As so often happens with communications with our friends in Africa, I have been unable to contact my friends by telephone for the past few days, so I do not have any update to give on the situation there. In lieu of that I will share some of the things that have been happening here at MTI (Mission Training Institute) in Palmer Lake, Colorado.
I wrote about our LAPs (Language Acquisition Projects) a little while back. During the first half of our training we were focussing on how to learn the language of the people we will be working with – which for us means Fulfulde, which is the language of the Fulbe people.
We have now transitioned to learning how to be handle the unsettling process of entering a new culture, how to navigate stress and conflict, and – today – how to keep the Sabbath. Yesterday was by far our most stressful day here, so it was wonderful to have a Sabbath rest today.
Yesterday began with a May snowstorm outside and a hostage-taking simulation inside. Yes – you read that right: we simulated a scenario where a group of missionaries were gathered for a convention in a place that was thought to be safe, but was overrun by rebels. I don’t want to give everything away, since some of you may someday come here for this training, but I will say that for an activity that was only make-believe, it was surprisingly intense and lifelike. (Note the picture of me relieving the stress afterwards.)

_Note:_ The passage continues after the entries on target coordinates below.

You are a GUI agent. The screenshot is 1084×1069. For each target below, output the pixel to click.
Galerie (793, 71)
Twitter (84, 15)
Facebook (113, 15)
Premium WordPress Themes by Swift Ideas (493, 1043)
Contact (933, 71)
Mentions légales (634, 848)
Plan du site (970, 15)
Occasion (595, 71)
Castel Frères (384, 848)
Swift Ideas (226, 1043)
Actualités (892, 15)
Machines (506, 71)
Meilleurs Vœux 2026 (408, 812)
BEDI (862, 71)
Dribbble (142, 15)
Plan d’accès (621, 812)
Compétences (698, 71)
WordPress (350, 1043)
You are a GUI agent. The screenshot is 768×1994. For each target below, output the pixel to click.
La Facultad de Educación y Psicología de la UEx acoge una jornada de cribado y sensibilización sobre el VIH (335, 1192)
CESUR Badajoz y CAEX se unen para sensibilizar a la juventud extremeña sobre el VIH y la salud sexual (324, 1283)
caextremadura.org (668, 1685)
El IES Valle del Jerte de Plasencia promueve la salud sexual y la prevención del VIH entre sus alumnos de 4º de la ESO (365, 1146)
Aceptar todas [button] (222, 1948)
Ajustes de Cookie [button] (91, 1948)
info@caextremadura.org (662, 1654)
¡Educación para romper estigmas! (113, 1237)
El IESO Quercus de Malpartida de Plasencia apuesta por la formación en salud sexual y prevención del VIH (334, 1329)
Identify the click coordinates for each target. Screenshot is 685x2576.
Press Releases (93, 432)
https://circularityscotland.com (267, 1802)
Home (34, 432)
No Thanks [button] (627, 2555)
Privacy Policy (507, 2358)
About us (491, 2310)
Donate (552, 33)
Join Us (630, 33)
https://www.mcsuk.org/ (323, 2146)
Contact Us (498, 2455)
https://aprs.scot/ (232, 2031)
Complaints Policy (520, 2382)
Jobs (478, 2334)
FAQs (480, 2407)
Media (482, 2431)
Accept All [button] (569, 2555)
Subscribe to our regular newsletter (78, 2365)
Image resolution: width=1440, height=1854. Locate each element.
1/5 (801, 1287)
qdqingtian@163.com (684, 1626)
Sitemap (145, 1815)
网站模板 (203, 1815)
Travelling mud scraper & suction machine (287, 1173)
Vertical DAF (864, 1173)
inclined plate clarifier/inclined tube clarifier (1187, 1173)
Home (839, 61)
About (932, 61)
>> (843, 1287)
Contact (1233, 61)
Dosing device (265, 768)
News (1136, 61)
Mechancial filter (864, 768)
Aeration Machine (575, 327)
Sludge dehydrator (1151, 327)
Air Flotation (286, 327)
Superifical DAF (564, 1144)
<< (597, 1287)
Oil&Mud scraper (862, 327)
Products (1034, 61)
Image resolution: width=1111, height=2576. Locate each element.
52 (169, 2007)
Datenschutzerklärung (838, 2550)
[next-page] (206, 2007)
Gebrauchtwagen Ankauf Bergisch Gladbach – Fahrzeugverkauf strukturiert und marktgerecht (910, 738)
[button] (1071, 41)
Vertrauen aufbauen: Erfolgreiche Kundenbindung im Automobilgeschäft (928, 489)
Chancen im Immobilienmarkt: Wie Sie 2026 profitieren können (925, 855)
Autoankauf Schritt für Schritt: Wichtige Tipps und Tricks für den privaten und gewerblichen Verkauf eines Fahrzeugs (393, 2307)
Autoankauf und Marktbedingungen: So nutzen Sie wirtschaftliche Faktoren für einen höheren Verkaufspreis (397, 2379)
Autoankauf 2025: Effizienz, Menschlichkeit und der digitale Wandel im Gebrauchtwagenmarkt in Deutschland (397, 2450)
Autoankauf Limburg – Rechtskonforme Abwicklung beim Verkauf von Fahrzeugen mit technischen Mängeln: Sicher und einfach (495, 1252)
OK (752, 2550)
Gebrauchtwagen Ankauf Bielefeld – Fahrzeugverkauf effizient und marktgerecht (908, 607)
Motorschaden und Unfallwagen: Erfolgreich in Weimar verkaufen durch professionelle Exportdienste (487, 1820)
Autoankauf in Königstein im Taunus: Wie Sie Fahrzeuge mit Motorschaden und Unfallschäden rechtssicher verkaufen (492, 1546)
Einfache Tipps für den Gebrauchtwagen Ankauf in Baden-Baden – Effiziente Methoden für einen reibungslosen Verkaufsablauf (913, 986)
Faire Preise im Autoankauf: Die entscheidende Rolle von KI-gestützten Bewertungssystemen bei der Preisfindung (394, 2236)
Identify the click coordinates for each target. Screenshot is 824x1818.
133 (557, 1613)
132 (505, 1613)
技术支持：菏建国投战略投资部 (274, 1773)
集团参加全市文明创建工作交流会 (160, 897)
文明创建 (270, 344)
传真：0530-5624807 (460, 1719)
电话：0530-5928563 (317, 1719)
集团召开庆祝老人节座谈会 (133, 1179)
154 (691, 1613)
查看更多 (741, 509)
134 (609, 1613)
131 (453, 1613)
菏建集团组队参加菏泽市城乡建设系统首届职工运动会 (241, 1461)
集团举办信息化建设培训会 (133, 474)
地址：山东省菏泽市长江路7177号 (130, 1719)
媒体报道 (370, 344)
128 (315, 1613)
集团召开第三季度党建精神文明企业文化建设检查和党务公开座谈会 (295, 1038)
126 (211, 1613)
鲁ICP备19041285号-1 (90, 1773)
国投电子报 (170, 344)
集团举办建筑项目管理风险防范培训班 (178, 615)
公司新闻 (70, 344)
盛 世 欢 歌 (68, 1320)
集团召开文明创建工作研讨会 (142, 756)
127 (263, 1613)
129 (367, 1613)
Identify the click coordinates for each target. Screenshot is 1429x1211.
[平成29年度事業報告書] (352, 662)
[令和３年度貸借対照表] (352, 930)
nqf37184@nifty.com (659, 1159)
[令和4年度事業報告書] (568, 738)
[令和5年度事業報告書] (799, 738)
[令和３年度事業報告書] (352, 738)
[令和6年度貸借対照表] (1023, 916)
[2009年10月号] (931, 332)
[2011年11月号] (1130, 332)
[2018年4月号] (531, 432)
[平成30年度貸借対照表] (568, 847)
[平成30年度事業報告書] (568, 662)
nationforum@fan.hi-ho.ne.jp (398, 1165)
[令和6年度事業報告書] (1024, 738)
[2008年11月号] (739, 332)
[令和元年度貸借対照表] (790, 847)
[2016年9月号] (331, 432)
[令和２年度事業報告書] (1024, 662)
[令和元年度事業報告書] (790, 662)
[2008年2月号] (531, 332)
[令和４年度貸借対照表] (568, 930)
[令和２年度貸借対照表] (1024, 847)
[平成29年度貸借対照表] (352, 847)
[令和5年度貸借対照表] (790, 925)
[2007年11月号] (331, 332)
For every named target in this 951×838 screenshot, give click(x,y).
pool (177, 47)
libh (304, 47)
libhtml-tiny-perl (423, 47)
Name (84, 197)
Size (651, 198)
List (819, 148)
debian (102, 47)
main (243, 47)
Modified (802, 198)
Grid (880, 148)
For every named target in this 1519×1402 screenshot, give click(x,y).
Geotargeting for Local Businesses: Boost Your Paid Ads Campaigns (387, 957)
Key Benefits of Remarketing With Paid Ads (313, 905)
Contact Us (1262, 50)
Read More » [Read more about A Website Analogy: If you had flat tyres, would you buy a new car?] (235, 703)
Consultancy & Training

The simulation is designed to help you see your ‘true colours’ under stress; to figure out what your coping mechanisms are; and to see how you generally handle it. Being overseas can sometimes cause long-term, unrelieved, stress to mount up, and it is good to know up front whether you have the requisite peace and trust in God that will be needed (it is not a bad thing to learn about for normal life here in North America either).
None of this is an exact science, of course. Only time will tell whether a person will be able to handle all the stressors successfully. This, for me, is just another reason why I am celebrating today that we have 150 Prayer Partners on our Prayer Support Team. Wow! I praise God for each and every one of them. We will be leaning on them heavily as time goes by I am sure.
For now, please pray for us with respect to our training here at MTI. We are doing well so far, but it is not easy by a long stretch. Continue to pray also for our Fulbe brothers and sisters who are enduring far more hardships than we will normally face. Thanks and God bless.